Purpose: To develop a risk-scoring tool to identify in a base year patients likely to have high medical spending in the subsequent year and to understand the role obesity and obesity reduction may play in mitigating this risk.
Design: Cross-sectional analysis, using commercial claims and health risk assessment data.
Setting: United States, 2004-2009.
Subjects: Panel of 192,750 person-year observations from 116,868 unique working-age employees of large companies.
Measures: Probability of high medical expenses (80th percentile or above) in the following year; adjusted body mass index (BMI).
Analysis: Generate risk scores by modeling the likelihood of high next-year expenses as a function of base-year age, sex, medical utilization, comorbidities, and BMI. Estimate the effect of simulated bariatric intervention on patient risk scores.

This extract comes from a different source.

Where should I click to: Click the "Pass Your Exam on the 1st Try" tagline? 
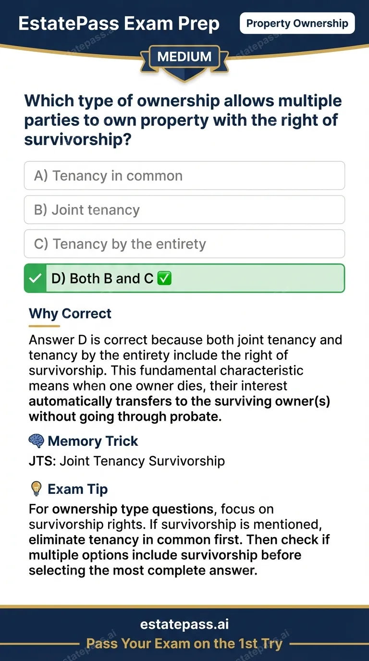tap(185, 644)
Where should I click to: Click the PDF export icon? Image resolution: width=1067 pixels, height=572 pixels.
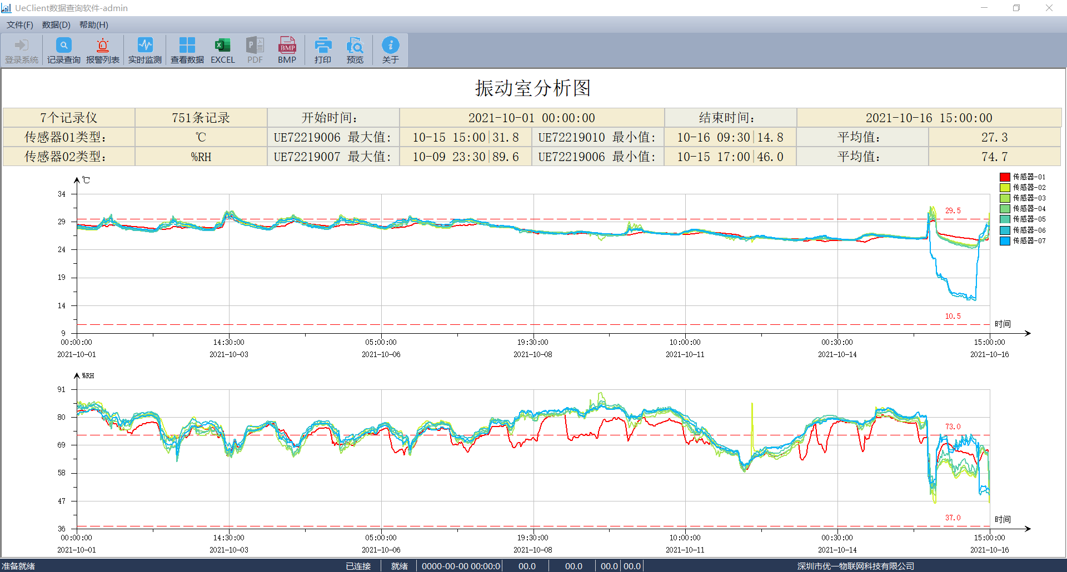point(255,51)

Results: Individuals with higher BMI were more likely to be categorized in the very high risk group, in which the average annual medical expense was $8621. A weight-loss intervention transitioning a patient to the next lower obesity class was predicted to reduce this risk by 1.5% to 27.4%-comparable to hypothetically curing a patient of depression or type 2 diabetes.
Conclusion: A logistic model was used to capture the effect of BMI on the risk of high future medical spending. Weight-loss interventions for obese patients may generate significant savings by reducing this risk.